Título: Suspeita sobre cúpula de Caracas
Autor: Passos, José Meirelles
Fonte: O Globo, 22/12/2007, O Mundo, p. 34

Documento envolve duas das mais altas autoridades da Venezuela no caso da mala.

Duas das mais altas autoridades da Venezuela estariam diretamente envolvidas na remessa clandestina de US$790 mil para Buenos Aires, em agosto passado, aparentemente como contribuição do governo de Hugo Chávez à campanha eleitoral de Cristina Kirchner. Uma delas é o vice-presidente venezuelano, Jorge Rodríguez. A outra é o chefe da Diretoria dos Serviços de Inteligência e Prevenção (Disip) do país, o general Henry Rangel Silva.

A participação desses personagens está descrita no documento contendo a acusação formal - por conspiração - contra quatro cidadãos venezuelanos e um uruguaio implicados no esquema, apresentada pelo departamento de Justiça dos Estados Unidos ao Tribunal Federal do Sul da Flórida. À exceção de um dos envolvidos - Antonio José Canchica Gómez, 37 anos, que seria agente da Disip e está foragido - os outros quatro estão detidos em Miami e ali serão julgados em breve.

Eles serão levados ao tribunal no próximo dia 28 para se declararem culpados ou inocentes. Até lá os quatro têm a oportunidade de fazer um acordo com a Justiça americana no sentido de cooperar com informações adicionais às já obtidas pelo FBI, a polícia federal americana. Nesse caso, eles poderiam ter aliviada a pena prevista para o seu caso, que é de dez anos de prisão mais uma multa de US$250 mil.

Curiosamente o indiciamento formal omite detalhes sobre a participação do empresário venezuelano-americano Guido Antonini, que seria o portador da mala com os dólares confiscada no aeroporto metropolitano de Buenos Aires. A sua extradição está sendo pedida pelo governo da Argentina, sob a acusação de contrabando. Ele, no entanto, está cooperando com as autoridades americanas há quatro meses e é improvável que seja extraditado.

Acusação não esclarece pontos importantes

Embora Antonini seja o pivô do escândalo, a acusação - apresentada a portas fechadas na última quinta-feira, e cuja transcrição foi liberada ontem - não esclarece, por exemplo, se havia alguma identificação sua na mala. O documento diz apenas que o dinheiro foi encontrado durante averiguação da bagagem dos oito passageiros que estavam a bordo de um jatinho. Além de Antonini estavam funcionários da PDVSA, a petroleira estatal venezuelana, e do governo argentino. Mas, na ocasião, a culpa foi jogada apenas sobre Antonini.

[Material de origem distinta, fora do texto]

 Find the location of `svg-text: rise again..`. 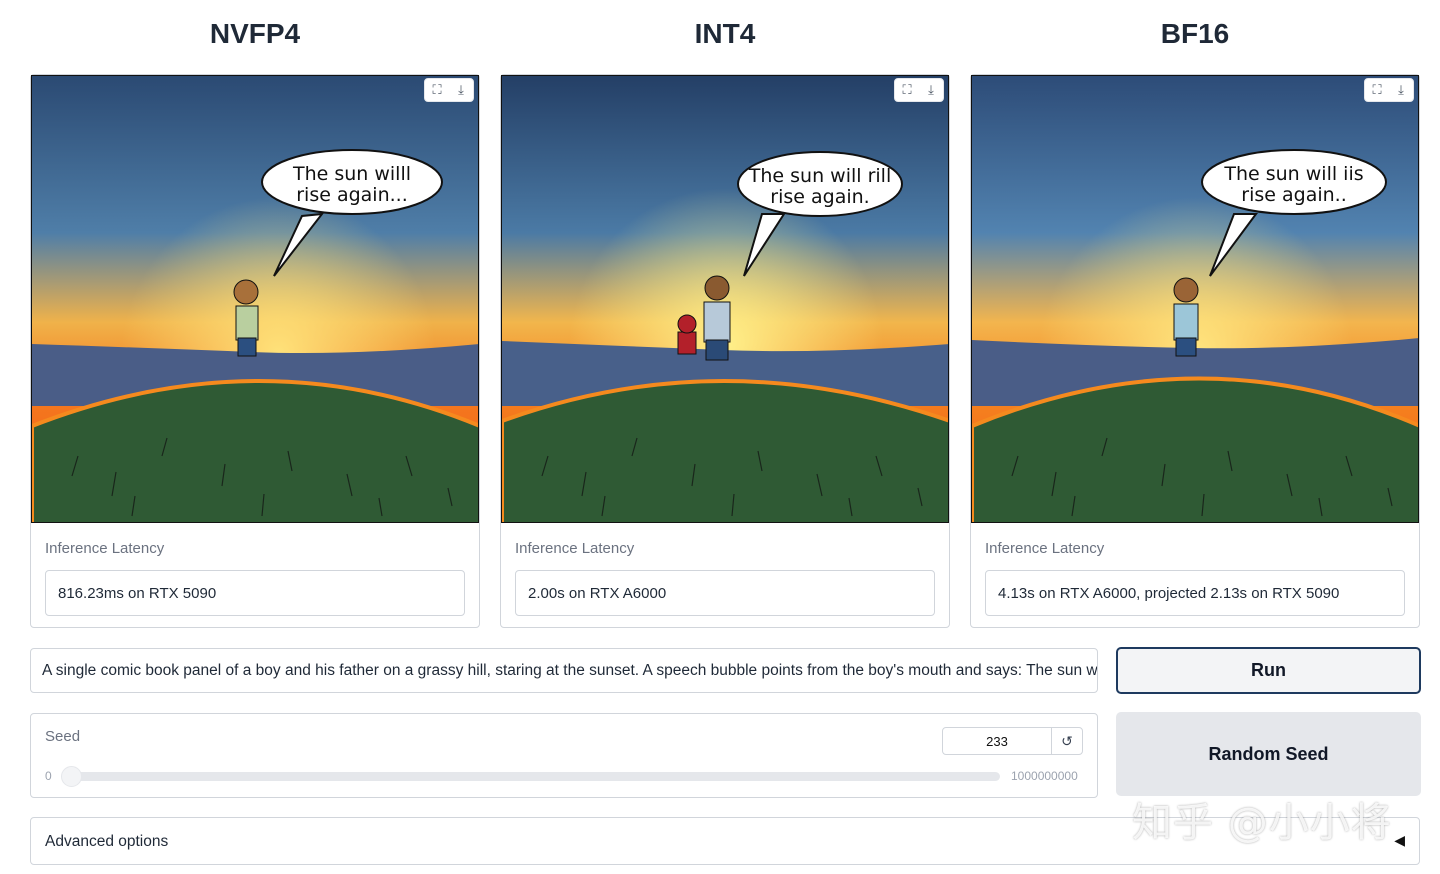

svg-text: rise again.. is located at coordinates (1294, 195).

A Justiça americana também diz que ele estava em Caracas e foi convidado a viajar para a Argentina horas antes do embarque, sem dizer o motivo do convite, quem especificamente fizera tal convite, e tampouco se o empresário sabia da presença do dinheiro na bagagem. O documento, no entanto, contém detalhes que implicam diretamente o governo da Venezuela.

Ele registra, por exemplo, que dois dos cinco homens enviados a Miami para convencer Antonini a não revelar a origem e o destino do dinheiro lhe disseram num dos encontros - gravados pelo FBI - que eram emissários da Disip e do Ministério da Justiça da Venezuela, com a missão de lhe informar que "se Antonini dissesse que o dinheiro não era dele, seria perseguido pelo governo venezuelano". Um dos acusados, Franklin Durán, foi claro: "Pessoas na Venezuela e na Argentina querem que esse problema seja resolvido sem que a verdade venha à luz". E acrescentou: "Pode chegar um momento em que ninguém poderá salvar o seu pescoço".

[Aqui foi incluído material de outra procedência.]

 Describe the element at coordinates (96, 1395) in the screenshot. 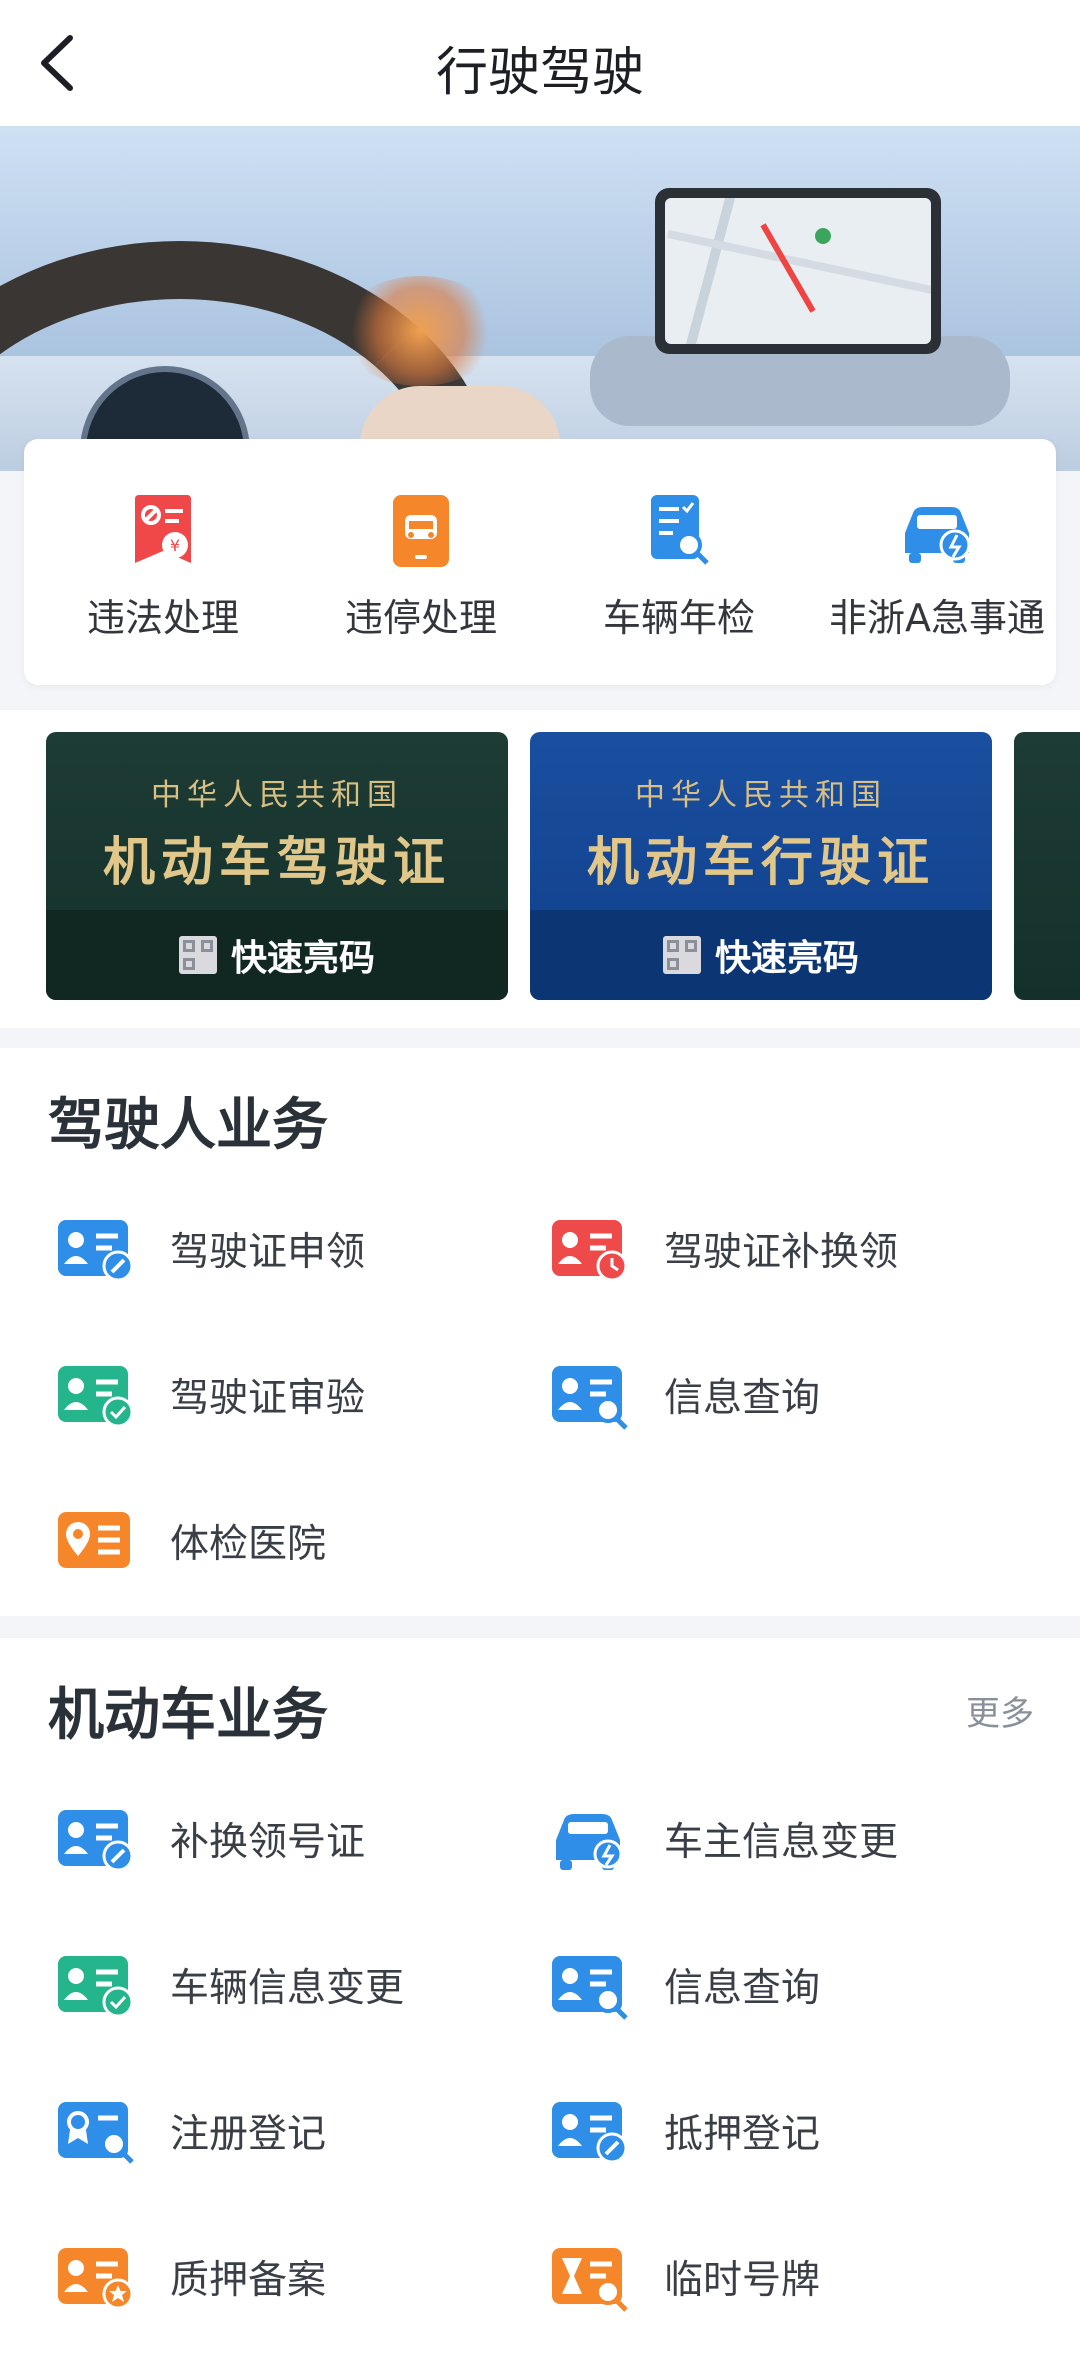

I see `license-verify-icon` at that location.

Num telefonema, também gravado, outro acusado, Moisés Maionica, disse a Antonini que falara com o vice-presidente e com o diretor da Disip, e fora incumbido de marcar um encontro dele com um enviado especial da agência para resolver o caso. O documento menciona os cargos dos dois funcionários, sem no entanto registrar a sua identidade.

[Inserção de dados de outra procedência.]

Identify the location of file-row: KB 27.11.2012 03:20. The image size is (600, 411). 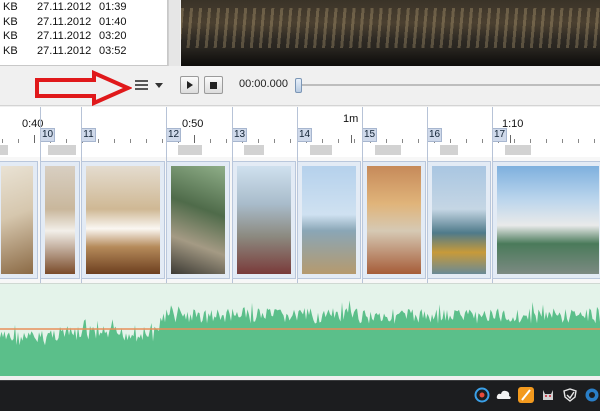
(84, 36).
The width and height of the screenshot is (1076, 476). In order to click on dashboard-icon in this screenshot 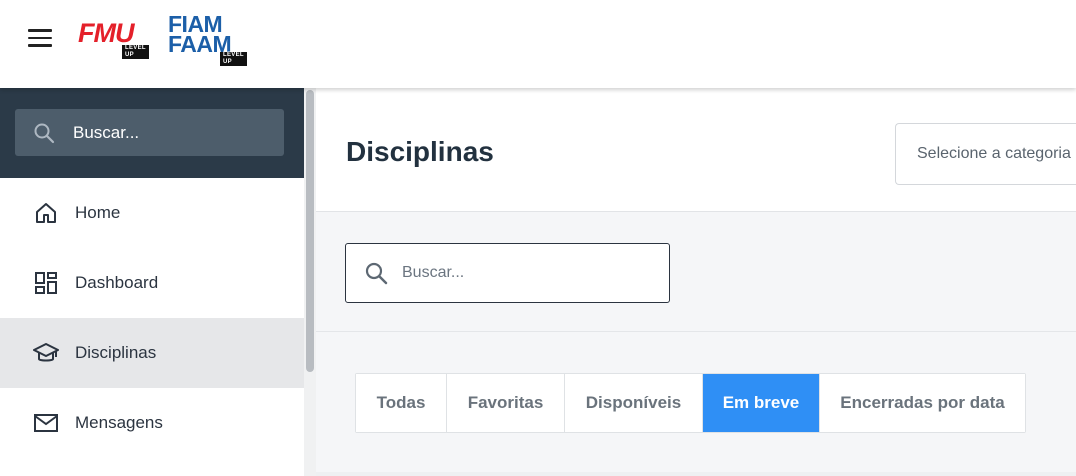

Maionica também avisou Antonini que ele receberia um telefonema de alguém que se apresentaria como "Arvelo". Em seguida ele revelou que se tratava de um codinome: a pessoa, na verdade, seria o chefe da Disip, o general Rangel.

Segundo o FBI, este de fato lhe telefonou duas vezes, dias 6 e 18 de novembro, para insistir que se tivesse que depor Antonini mantivesse a versão de que o dinheiro era dele, sem revelar o destinatário. No dia 11 de dezembro, Durán entregou a Antonini três documentos frios para ajudar a "comprovar" a origem do dinheiro.